Набросились скупщики-спекулянты, но скоро и остыли — не было покупателя. Открылись антикварные лавки, новые явились и торговцы, или остатки прежних антиквариев, или случайные гости на казавшемся им прибыльном занятии. Продавал всякий, кто мог что-либо продать, и покупатель был случайный.
Появились новые мелкие коллекционеры, <крупные или разбежались, или вовремя умерли, и только небольшая часть прежних собирателей осталась на месте в Москве>[1069]
.Новые коллекционеры были большею частью люди среднего достатка и средних вкусов. Собирали мелочь или ограничивали себя какой-нибудь узкой отраслью, <какого-либо вида, как, напр[имер], архитектор А. А. Иванов-Терентьев. Отличный фотограф, он собрал исключительную по эффектности и цельности коллекцию русского молочного стекла, начиная с елизаветинского, но впоследствии распродал ее за границу, куда ушло за эти годы много ценного>[1070]
.И самые торговцы менялись месяцами, одни прогорали, другие, спекулируя, выбирали иной способ наживы. Подлинный интерес к собирательству исчез.
Между тем в деле собирательства явился отличный опытный советник и занимательный собеседник — это журнал «Среди коллекционеров». Издавать журнал стал в 1922 г. И. И. Лазаревский[1071]

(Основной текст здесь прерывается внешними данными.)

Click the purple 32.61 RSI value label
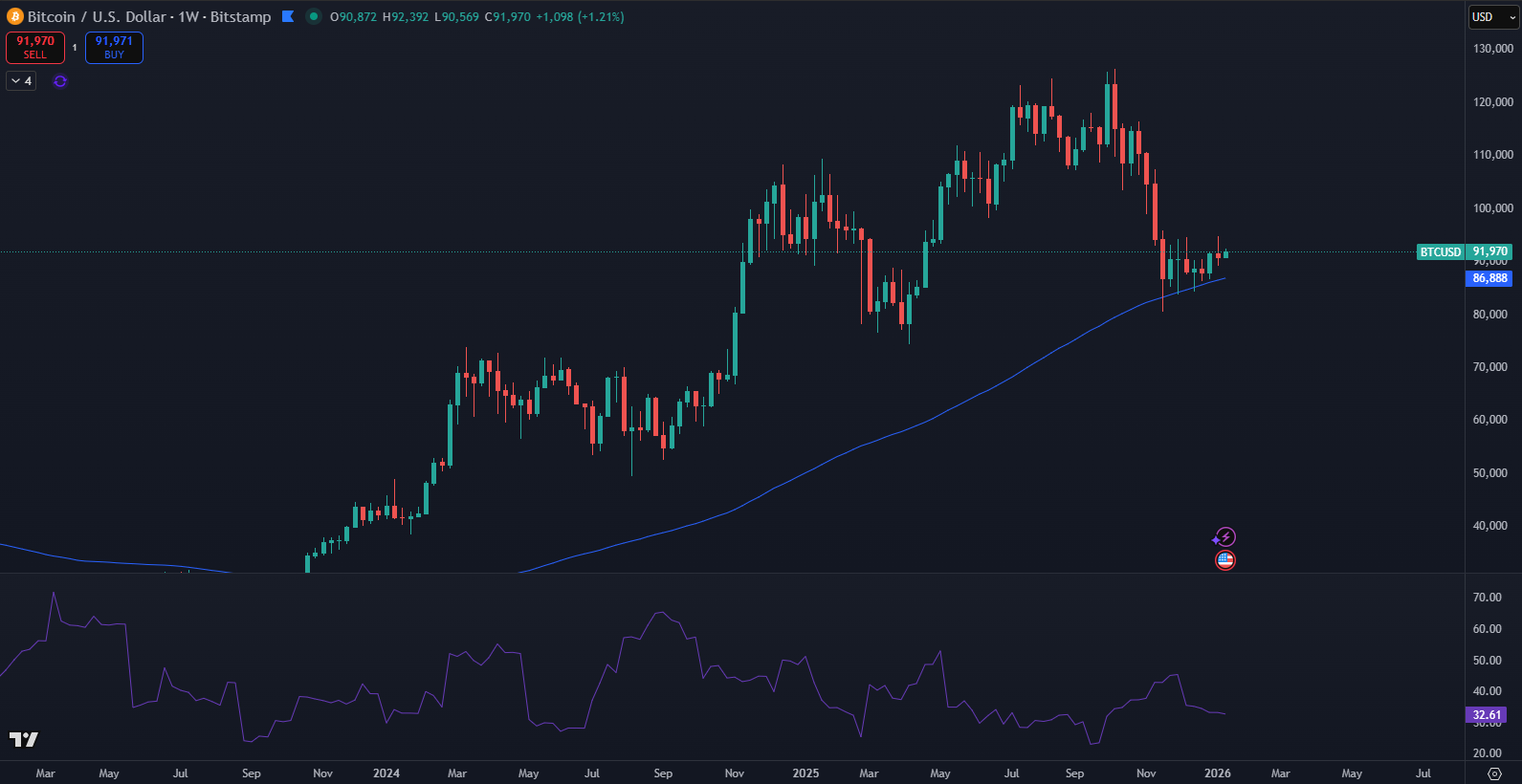Image resolution: width=1522 pixels, height=784 pixels. [1486, 715]
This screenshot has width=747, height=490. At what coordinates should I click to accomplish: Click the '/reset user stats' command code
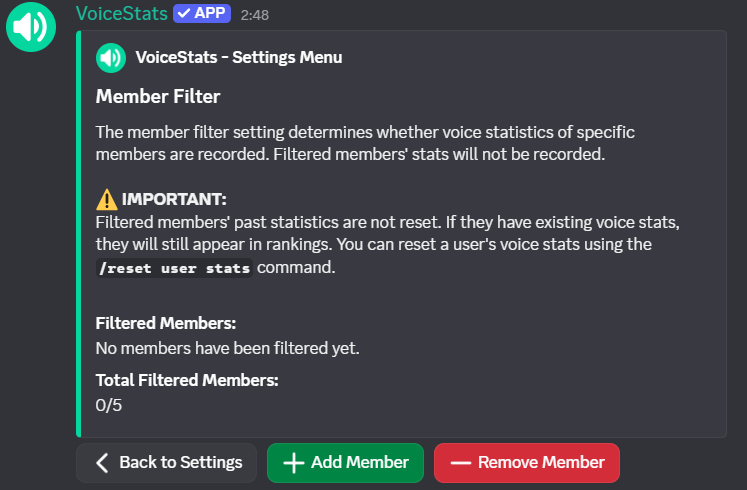(x=174, y=269)
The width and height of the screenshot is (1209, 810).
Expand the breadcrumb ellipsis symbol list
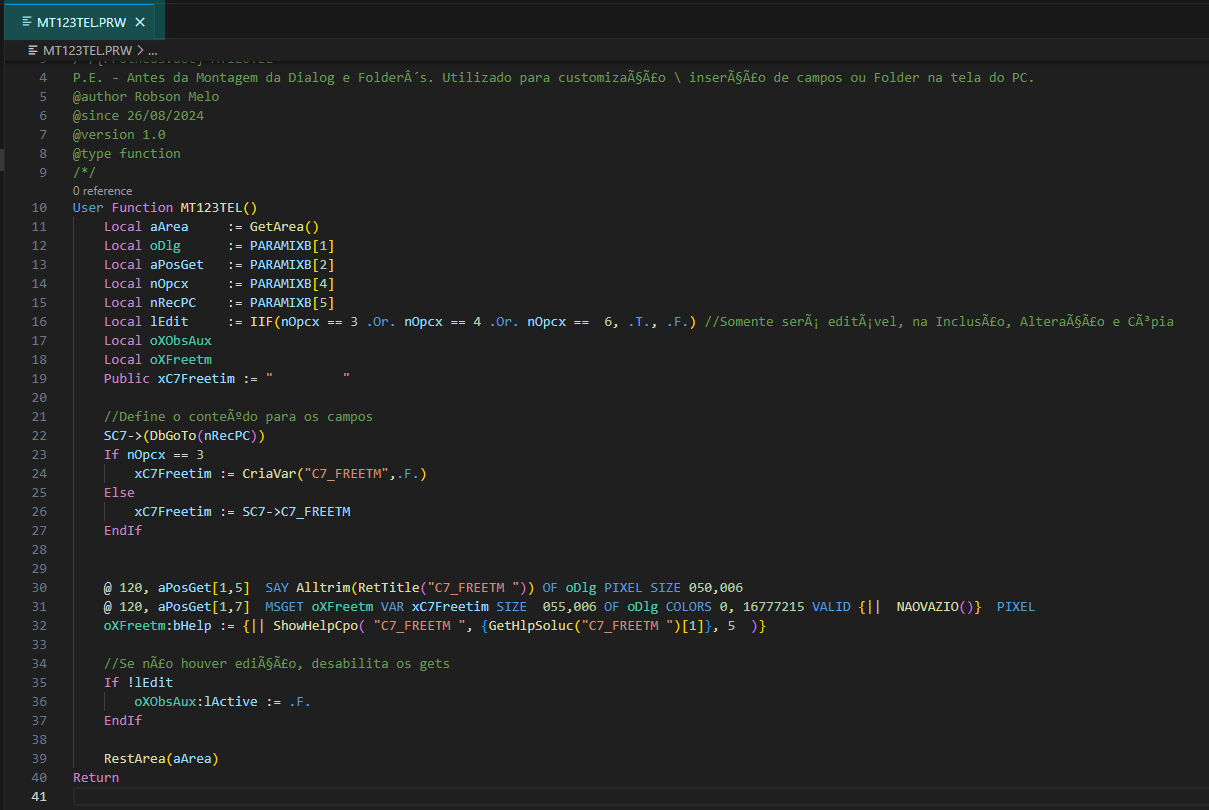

. Еще до революции Лазаревский издал очень интересную книжку «Среди коллекционеров»[1072]В Казани стал издаваться «Музейный вестник»[1073]
, где коллекционер находил для себя ряд ценных сведений.Следует еще отметить Общество изучения русской усадьбы, основанное небольшой группой лиц во главе с рано ушедшим из жизни В. В. Згурой. В этом обществе и тоненьких тетрадках «Известий»[1074]
отводилось много места старинному искусству — архитектуре, живописи, скульптуре и декоративному искусству, интерес к которому начал оживляться только теперь, когда общественность заинтересовалась художественной промышленностью.Глава 30
Революционный период (1917–1940)
Наступил 1917 г[од]. В начале этого года мне было предложено войти в учреждение Земгор[1075]
(Земский и городской союз, занимавшийся поставками для армии и строительством казарм, бараков, лазаретов и т. п.). К этому времени Земгор реформировался, и из него вылилось Главное правление предприятий. Я [стал] членом Главного правления, и в моем ведении было строительство на предприятиях и технический контроль, для чего я организовал строительное бюро, где, между прочим, одно время работали архитекторы — исполнительный Н. Б. Бакланов и молодой И. Ф. Рерберг, уже тогда славившийся как хороший график, впоследствии окончательно перешедший в эту область искусства.